Chapter 5 Linear Regression

When do we use this?: When $Y$ is a numeric variable.

5.1 Fit a LSLR Line

m1 <- lm( y ~ x , data = dataset)

m1 = replace with any name you want for your model. However, names cannot contain spaces or special characters (*, &, etc)
y = replace with your response variable
x = replace with your explanatory variable
dataset = replace with the name of your data set

NOTE: This code does NOT plot the line. The job of this code is to do all the math we need for LSLR. It computes the estimated slope and intercept, the $R^2$ , the residuals, the fitted values, and a lot more!

5.2 To Draw the LSLR line on top of a scatter plot

library(ggplot2)
ggplot(  data  ,  aes(  x = , y =  )  )  +
  geom_point(  ) +
  stat_smooth(formula = y ~ x, method="lm",  se=FALSE)

data= replace with the name of your data set
x = your x variable (no quotes)
y = your y variable (no quotes)
DO NOT change anything in the geom_smooth part of the code. Leave it as y ~ x.

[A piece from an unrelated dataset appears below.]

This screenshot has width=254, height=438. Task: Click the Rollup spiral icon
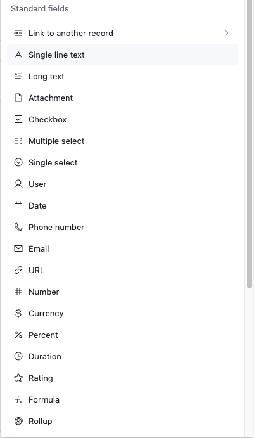coord(18,421)
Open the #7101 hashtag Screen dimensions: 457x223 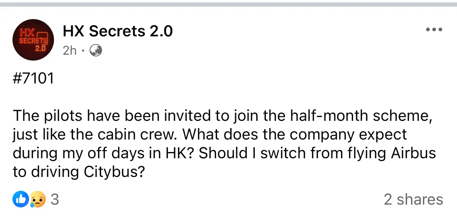tap(34, 79)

5.3 Obtain the Summary Table

summary(m1)

m1 = replace with the name of your LSLR model

5.4 Obtain the Estimated Slope and Intercept

m1$coefficients

-m1 = replace with the name of your LSLR model

5.5 Obtain the R-squared

summary(m1)$r.squared

m1 = replace with the name of your LSLR model

5.6 Obtain the residuals

m1$residuals

m1 = replace with the name of your LSLR model

5.7 Creating a residual plot

To create a residual plot, you just create a scatter plot with the residuals (above) on the Y axis.

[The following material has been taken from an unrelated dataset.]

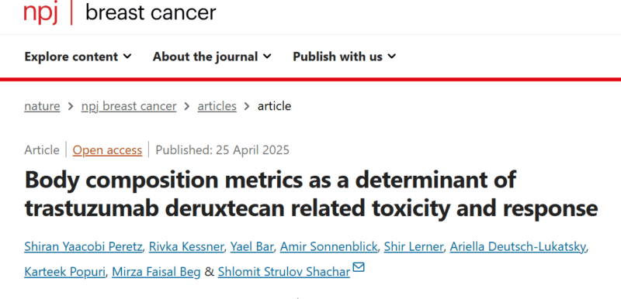Select author Karteek Popuri
This screenshot has width=621, height=299.
65,272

5.8 Obtain the studentized residuals

library(MASS)

studres(m1)

m1 = replace with the name of your LSLR model

5.9 Obtain the $\hat{Y}$ values

m1$fitted.values

m1 = replace with the name of your LSLR model

5.10 Find the Correlation between Two Variables

cor(dataset$var1, dataset$var2)

dataset = replace with the name of your data set
var1 = replace with the name of your first variable
var2 = replace with the name of your second variable

5.11 Creating a QQPlot

qqnorm(m1$residuals, main ="The Title you Want")`
qqline(m1$residuals)`

m1 needs to be replaced with the name of your model

5.12 Analysis of Variance With one model only

anova(model)

This gives you the breakdown of the sum of squares for one model.

5.13 Nested F-test

anova(model1, model2)

model1 = the smaller model
model2 = the larger model; model 1 must be nested in model2

5.14 Best Subset Selection

library(leaps)

BSSOut <- regsubsets( y ~ x1 + x2 + x3, data = , nvmax = )

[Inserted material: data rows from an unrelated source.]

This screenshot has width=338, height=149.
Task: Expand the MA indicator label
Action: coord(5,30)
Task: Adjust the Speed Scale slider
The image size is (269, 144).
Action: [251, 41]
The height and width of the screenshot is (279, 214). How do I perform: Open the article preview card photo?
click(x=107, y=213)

Replace y with your response variable
Replace x1, x2, x3 with your possible predictors (as many as you like)
data = your data set
nvmax = the total number of coefficients you want R to consider
NOTE: For categorical variables, you have to make sure this number incorporates the number of levels. One categorical predictor with 4 levels would contribute 3 to the nvmax total.

plot(BSSOut, method = "adjr2")

This creates a plot to allow you to see your outcome.
You can change adjr2 which means $R^2_{adj}$ , to be bic if you want to use the BIC as a metric or Cp if you want to use Mallows’ Cp.